Recently I wrote a guest blog post for PeerIndex, titled YQL-ing the PeerIndex API. It was a very interesting experience and it made me rethink why I like to write in general and specifically for the web. These are my thoughts on the topic of producing content for the WWW, driven by the example of the mentioned blog post.

Do something and talk about it

I used to think that people who frequently talk about what they do are just egocentric show-offs, who actually don’t really know anything. While I still generally feel that way, I made a couple of realization some time ago:

  1. If normal people (like you and I) don’t talk about what they do, then the content on the Internet will definitely be dominated by the products of nonsensical spammers, “social media experts”, SEO cheaters, and other people of similar behavior that don’t produce value. I cannot allow this to happen, so as I consider myself a normal person, I need to contribute to useful content out here!
  2. You need to expose yourself in order to be found. With that I mean that even if you are doing great stuff, there is a certain amount of marketing involved to enable other people to find you. How good is something really if nobody knows about it? So it is a necessity to talk about it, like it or not.
  3. People are very tolerant when it comes to ignoring content that they are not interested in. I am in no way suggesting that you should become a spammer but there is no harm in producing a tweet, blog post, or other content from time to time. If people are not interested then they won’t be disturbed by it either.

For example the aforementioned blog post only happened because I am interested in YQL and I played around with YQL and the PeerIndex API and then posted my experiments on Twitter. This is how the PeerIndex team found me and later on asked me to write the post YQL-ing the PeerIndex API. Nothing magic about it, talk about what you do and interested people will listen.

Don’t become a Spammer

Yes, I mean you! Spammer! Don’t spam! :)

In response to my PeerIndex blog post, I saw some tweets (see below) that were so strange that I had a hard time believing that these things really exist.

Twitter Spam

So that’s what people do? For real? They pick up random tweets and then RT them from multiple accounts? For what? Are there even tools that support this kind of activity or what? Anybody knows? I really don’t get it.

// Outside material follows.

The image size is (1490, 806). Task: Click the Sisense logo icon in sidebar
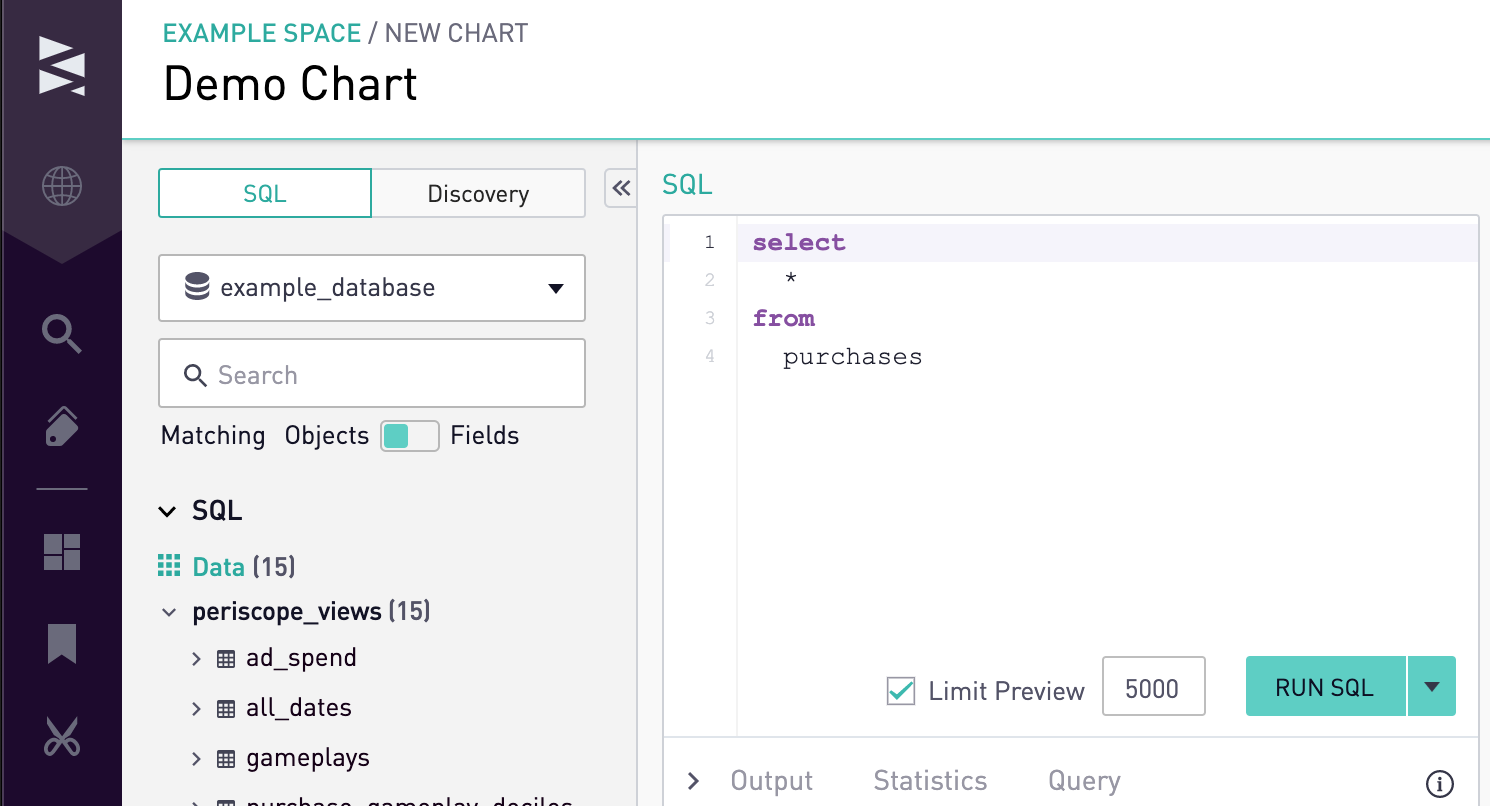62,66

Don’t worry about SEO but care about Analytics

When you start producing content, don’t worry about how to improve your ranking in the search engine rankings. If you produce valuable content, people will find you. You can still try to optimize things later on when you realize that there is a general interest in what you do but please don’t try to become a “SEO expert” before you even start - you can probably imagine how much I disapprove this term due to its frequent misuse. Posting a link to your content on Twitter is probably a good enough start to find some audience.

You can still do little things in order to find out a bit about your audience. For example if you are using to share your links, you should check out the bitly Info Page+ for the content your produce or share. You can check out the bitly Info Page+ for my blog post as an example. This can give useful insights into which of your activities generate more interest/traction.

bitly Info Page+

Contribute, contribute, contribute

Do something, and give back where you can. While this is an easier thing to do for developers due to the abundance of Open Source projects that we can contribute to, I believe it is also possible for people that don’t write software.

Give useful feedback to other people. Don’t write “that’s great” only. You can of course do that because some feedback is better than no feedback but at the end of the day, don’t we all want a real discussion about the topics that we are interested in? Instead of reading 10 x “That’s great”, wouldn’t you rather want to read one constructive comment/question? I certainly favor the latter.

So in summary. Do your thing. Talk about it. This is not for eternity, content comes and goes. Most importantly, don’t worry about what other people might think about your content. If you are neither a spammer nor a troll, then there is nothing to loose.